Hay Festival has announced that 85 per cent of its waste at this year’s festival was recycled.
The organisers behind the festival have worked with suppliers to reduce the waste produced at the event.
This has been achieved by minimising the use of single-use plastics, placing water refill stations across the site, and introducing reuseable coffee and bar glasses.
As a result, it has reduced its plastics and can waste by 75 per cent
The workplace recycling law, which came into force in April, requires all businesses, organisations, and workplaces across Wales to separate their waste for recycling.

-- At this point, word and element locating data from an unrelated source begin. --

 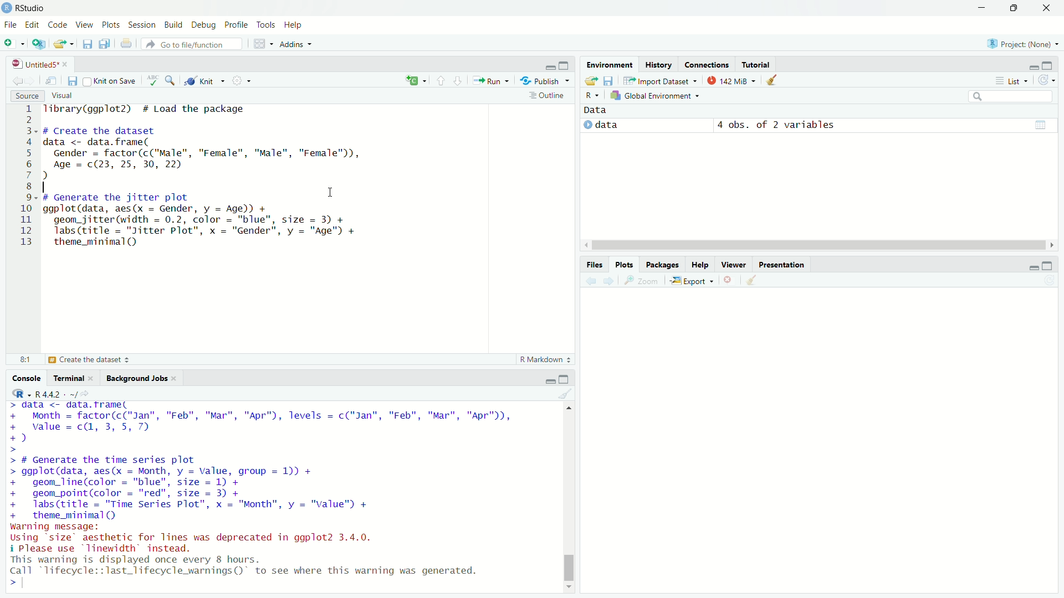 I want to click on view, so click(x=82, y=24).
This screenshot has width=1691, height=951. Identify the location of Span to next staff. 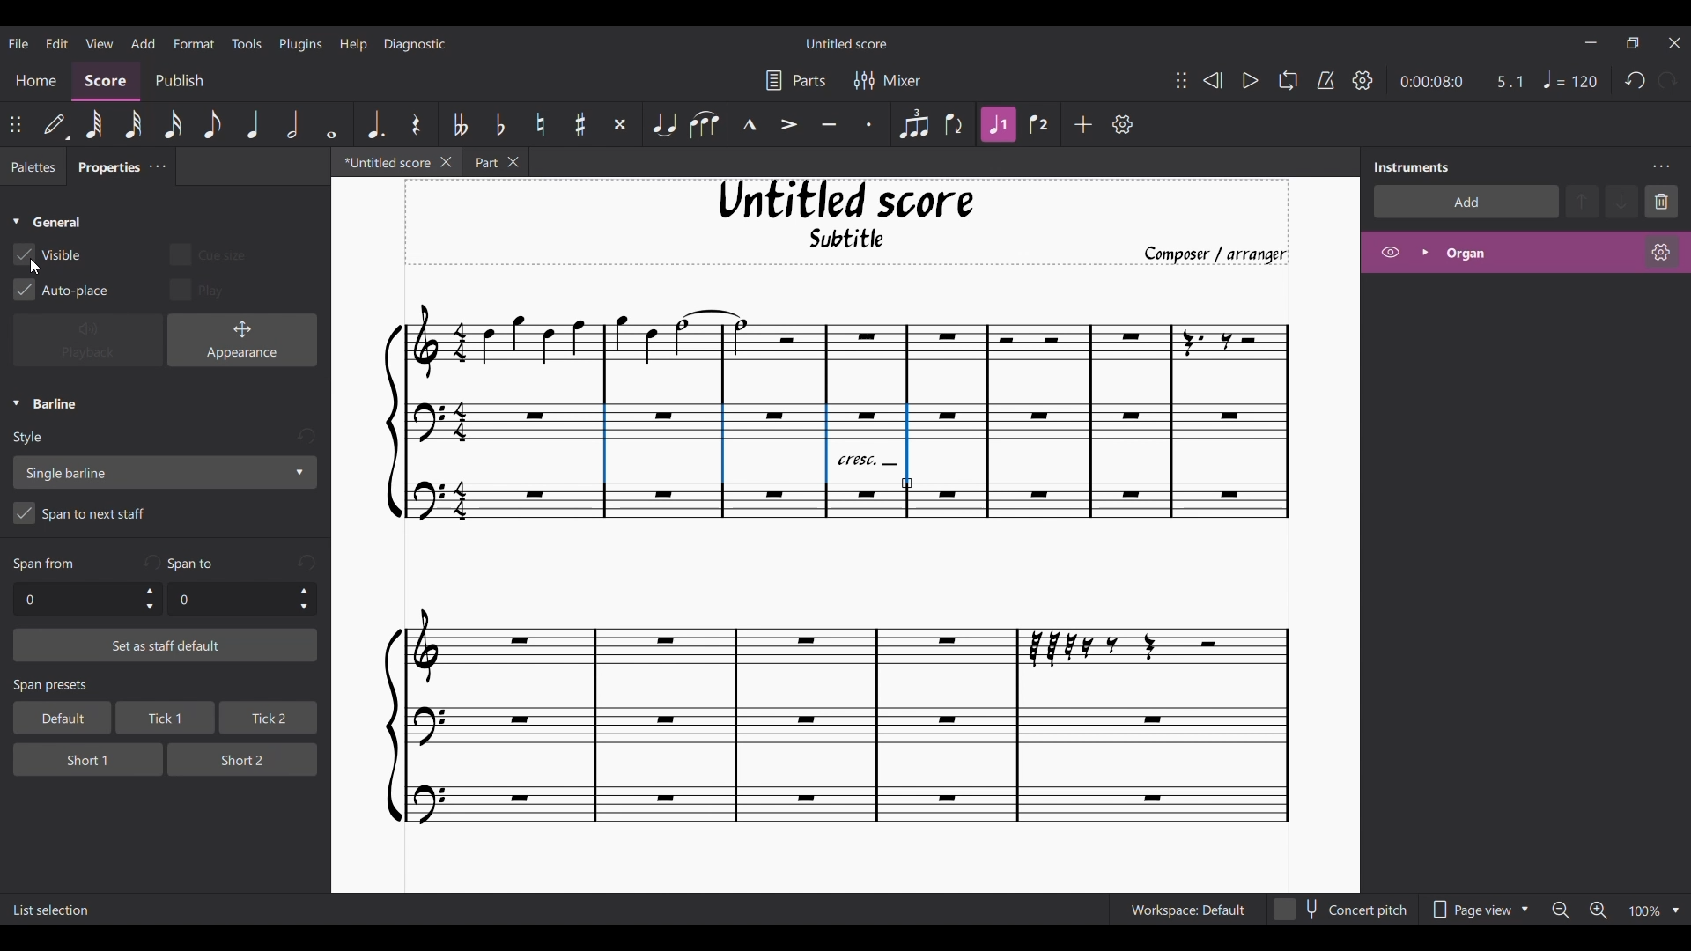
(165, 516).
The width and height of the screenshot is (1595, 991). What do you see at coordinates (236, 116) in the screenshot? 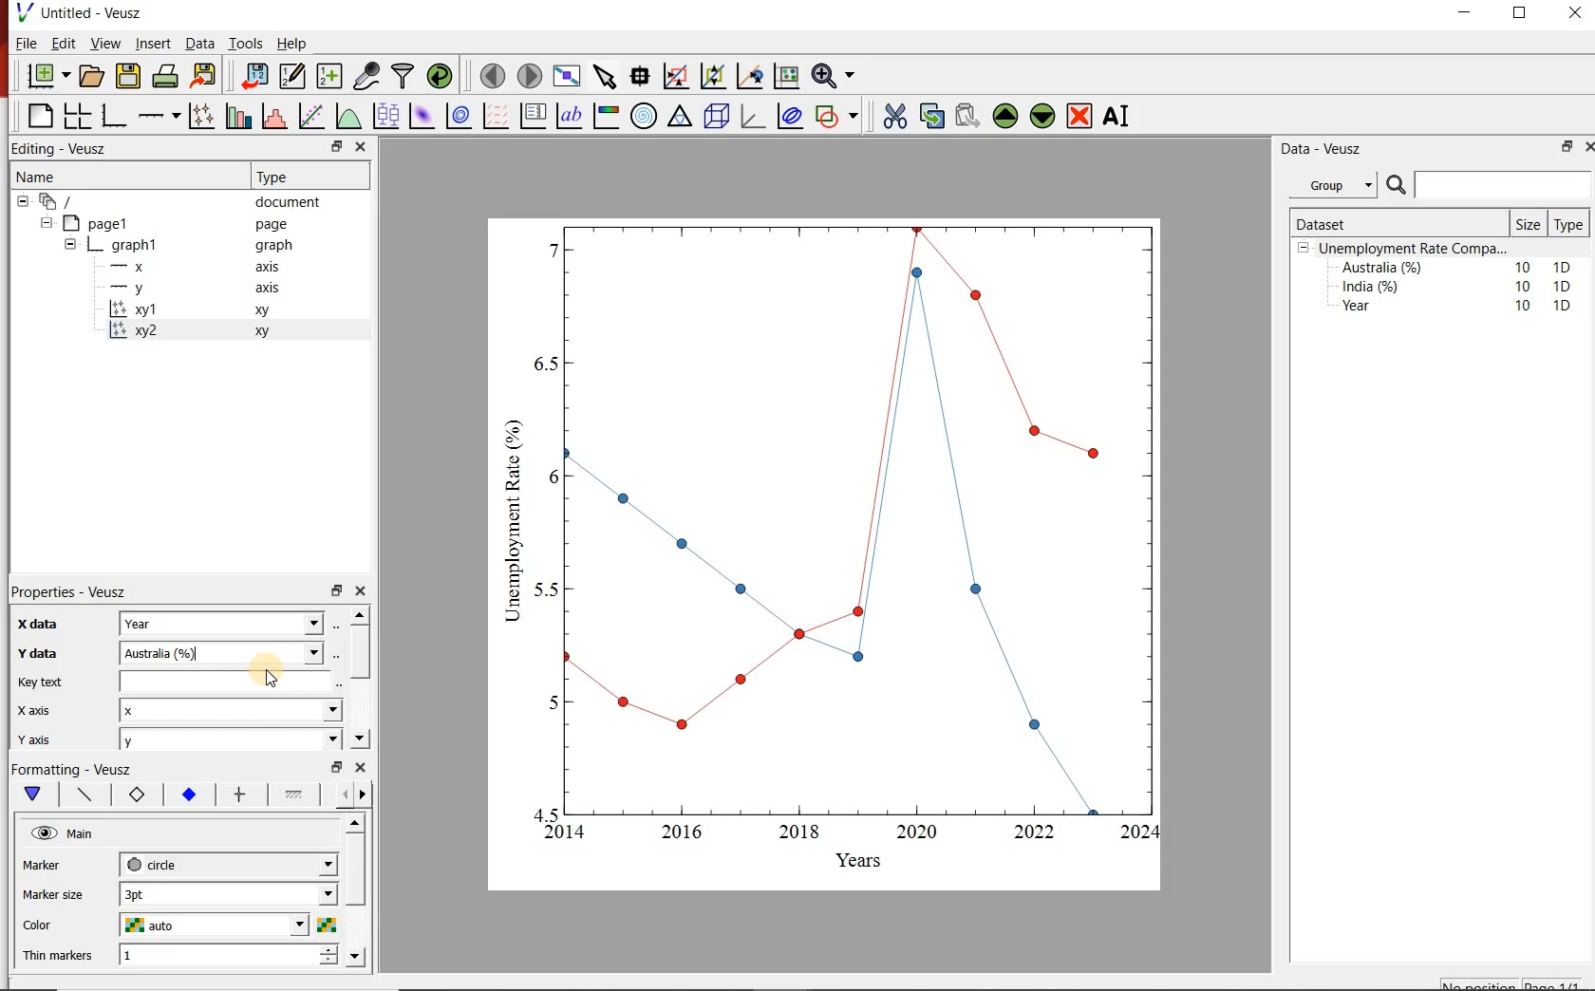
I see `bar graphs` at bounding box center [236, 116].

Andy Fryers, Sustainability Director at Hay Festival, said: “Sustainability has always been fundamental to the Hay Festival, both on stage and in its operations. Since 2007, the festival has implemented various programs to reduce its environmental impact, focusing on its own direct impacts, the impacts of its audience, and event programming that provokes discussions on key environmental issues.
“Along with separating recyclable materials on site into different bins we also do a separate check to check the right waste has been put into the right bin. This ensures we capture clean and high-quality recyclable materials resulting in our high recycling rate.
In 2018, Hay Festival introduced reusable hot drinks cups, vastly reducing the waste of the disposable coffee cups. The initiative's success is evidenced by the reduction in waste from 350 full wheelie bins of disposable coffee cups in 2017 to zero bins in 2023 and 2024.
Mr Fryers added: “Replacing single-use coffee cups, bar glasses, and water bottles with reusable alternatives significantly minimised our waste across the site. Since 2018, we’ve provided free water refill stations and a reuse system, leading to a 99 per cent reduction in coffee cup waste and the washing and reuse of over 30,000 cups. This change helped us turn a waste problem into a sustainable solution.”
The festival also installed a cup wash station to promote reuse, recycled over 200 litres of cooking oil and took excess food to local banks, saving over 500 kg of usable food.